- Born: 22 March 1906 Augsburg, Germany
- Died: 8 April 1964 (aged 58) Cagnes-sur-Mer, France
- Occupation: Sculptor

= Erwin Spuler =

German sculptor

Erwin Spuler (22 March 1906 - 8 April 1964) was a German ceramist, painter, and sculptor. He was born in Augsburg. He studied art in Stuttgart in 1922–1923. From 1924 to 1930 he studied in Karlsruhe where his teachers included Georg Scholz and Karl Hubbuch. In 1930 he co-founded the artists' magazine Zakpo, together with Hubbuch and several other artists. The cover of the inaugural issue was a lithograph by Spuler depicting a fantastic creature standing astride a river that runs through a city.

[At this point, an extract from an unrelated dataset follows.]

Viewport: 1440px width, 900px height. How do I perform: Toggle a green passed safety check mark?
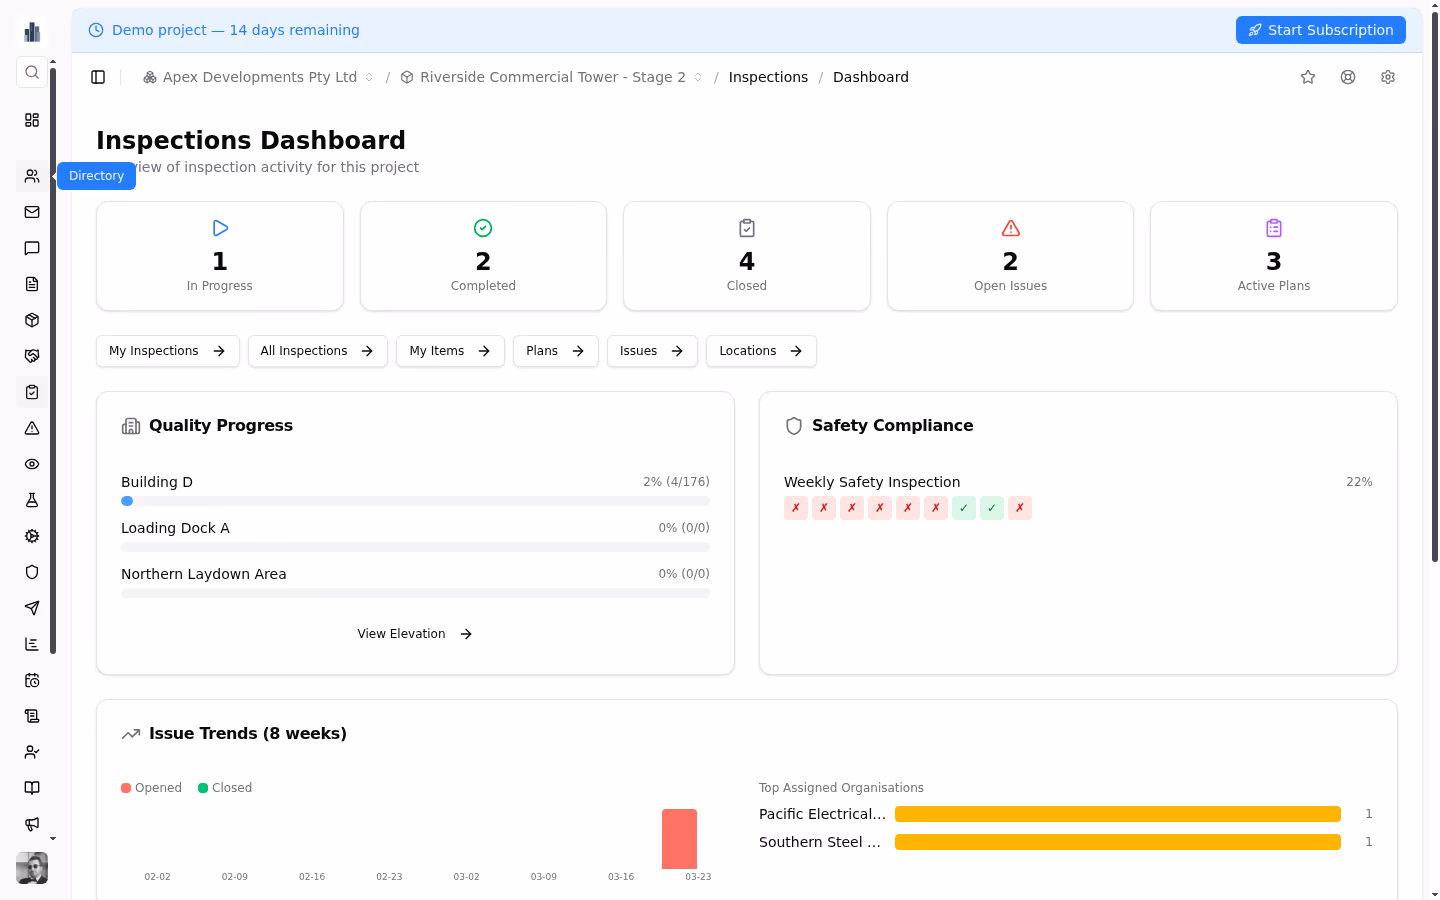point(963,508)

From 1931 until his death, Spuler worked at the Majolika Manufactory in Karlsruhe. In 1933 he began his photographic series 120 variationen über ein Gesicht ("120 Variations on a Face"). Around 1933–1935 he traveled to Berlin with Hubbuch.

Spuler's work was part of the sculpture event in the art competition at the 1936 Summer Olympics.

In 1939 Spuler married Elisabeth Holzwarth. During 1939–1941 he worked as a design and graphics freelancer for UFA-Film in Berlin. He was drafted into the Wehrmacht in 1942, but was dismissed in 1943 for ill health.

His graphic works after World War II were increasingly abstract, and often suggested images of bombed cities.

Spuler died in Cagnes-sur-Mer, France, on 7 April 1964.